WASHINGTON (AllPolitics, July 9) -- Few were surprised by former Colorado Gov. Richard Lamm's announcement for president today. After thrilling Reform Party members at their California convention in June, the three-term governor turned political consultant openly flirted with a presidential run.

Though Lamm withheld an official commitment, aides close to the Coloradan said last week he had made his decision, and word leaked that Lamm spent Monday on the phone planning campaign trips to California and Minnesota and arranging Secret Service protection for his family.

[Lamm bio]

Who Is Dick Lamm? Though virtually unknown outside his homestate, Lamm has honed his articulate if occasionally strident calls for downsizing and privatization of federal entitlement programs. His dire predictions of impending economic calamity earned him the nickname "Governor Gloom" during his three terms in the Colorado statehouse between 1975 and 1987.

Since leaving the Denver statehouse, he has lectured widely and worked as a Democratic consultant while heading the Center for Public Policy at the University of Denver. Fed up with President Bill Clinton's "pandering to the elderly" on Medicare, Lamm is demoralized by the Democrats but says both parties are beholden to special interests and cowardly avoiding tough choices to balance the federal budget.

"In my opinion, you've got to look at all the sacred cows," he said in a recent interview. He would gradually privatize Social Security while hacking savings out of Medicare that make GOP proposals seem timid. He also wants dramatically lower levels of immigration, and in a break with Perot orthodoxy, favors free trade while opposing the Texan's proposal to require a national referendum before raising taxes.

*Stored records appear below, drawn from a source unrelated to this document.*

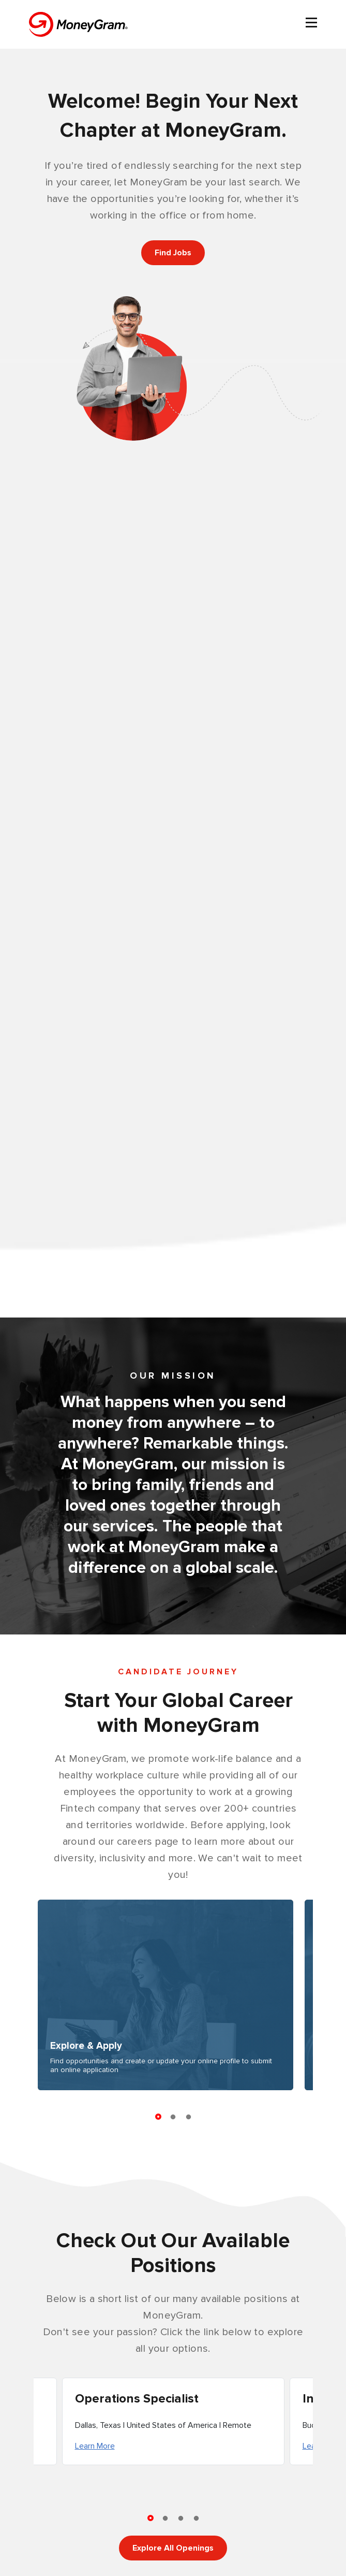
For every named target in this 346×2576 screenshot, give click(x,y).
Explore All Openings (173, 2548)
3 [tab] (189, 2117)
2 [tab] (173, 2117)
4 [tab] (196, 2518)
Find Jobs (173, 253)
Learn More (95, 2446)
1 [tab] (158, 2113)
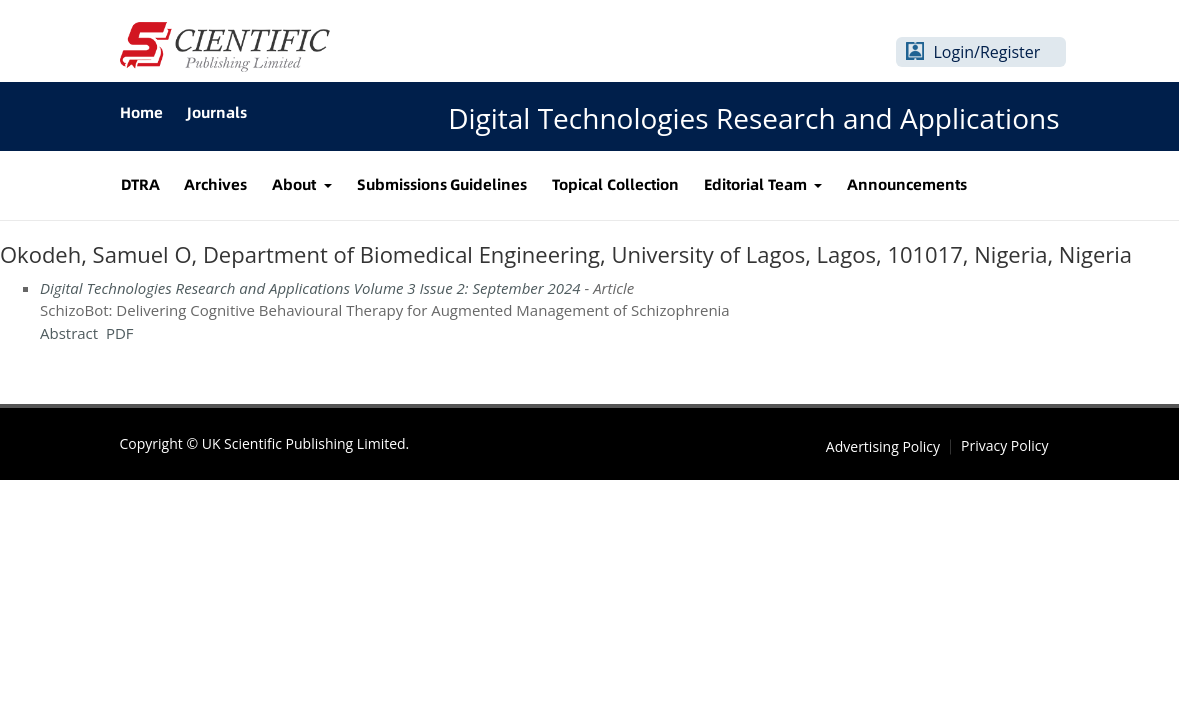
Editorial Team (757, 184)
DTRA (140, 184)
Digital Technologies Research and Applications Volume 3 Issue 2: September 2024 (310, 288)
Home (141, 112)
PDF (120, 333)
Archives (215, 184)
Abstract (69, 333)
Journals (217, 112)
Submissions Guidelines (442, 184)
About (296, 184)
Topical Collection (615, 184)
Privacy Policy (1004, 446)
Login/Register (987, 52)
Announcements (907, 184)
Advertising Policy (883, 447)
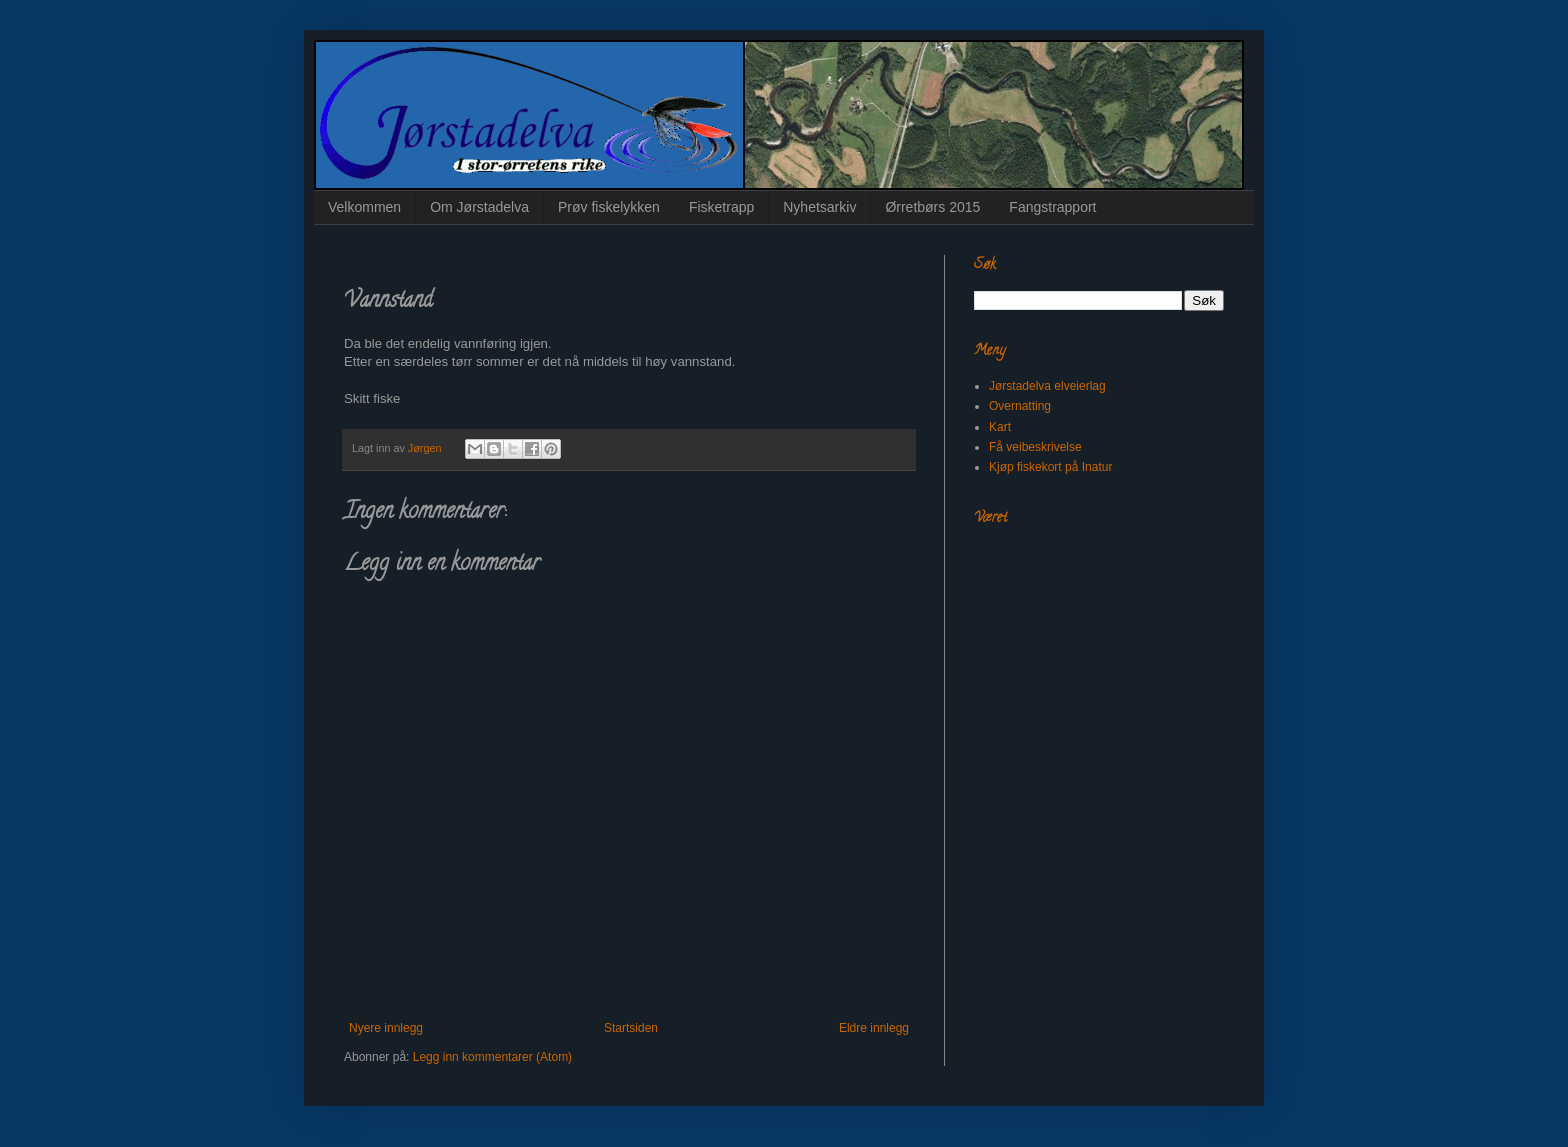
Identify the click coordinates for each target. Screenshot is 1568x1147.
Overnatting (1020, 406)
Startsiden (631, 1028)
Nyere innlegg (386, 1028)
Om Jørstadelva (479, 207)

Whither Ross Perot? One of the big question marks for Lamm's candidacy (there are many) is Perot's intentions. Does the Texan want the top spot for himself? If not, will he endorse a Lamm candidacy? So far, the maverick businessman has remained steadfastly coy on Lamm, only allowing that he is pleased with Lamm's interest in his party.

Then, of course, there's that pesky money problem. Lamm so far has raised just $6,000, and election law prevents Perot from pouring his private fortune directly into Lamm's candidacy. The Federal Election Commission has yet to rule on whether anyone but Perot can use the $30 million in public funds that the Texan would get as a result of his strong 1992 showing as the Reform Party's candidate.

Perot ultimately must defer to Reform Party members, and one million of them are this week receiving official ballots that list just two names -- Perot and Lamm. Party members can write in a different name if they choose, but only one other, former New York gubernatorial candidate and millionaire businessman B. Thomas Golisano, has expressed interest in running.

Meanwhile, strategists for the major parties are busy spinning. Republicans say that Lamm, as a Democrat, would draw more from Clinton than likely GOP nominee Robert Dole. Though polls conducted in May and June have shown the Perot voter in 1996 may tilt Democratic, campaign polls for Clinton suggest that, as in 1992, the same undecided and independent voters needed by Republicans would be lost to Lamm.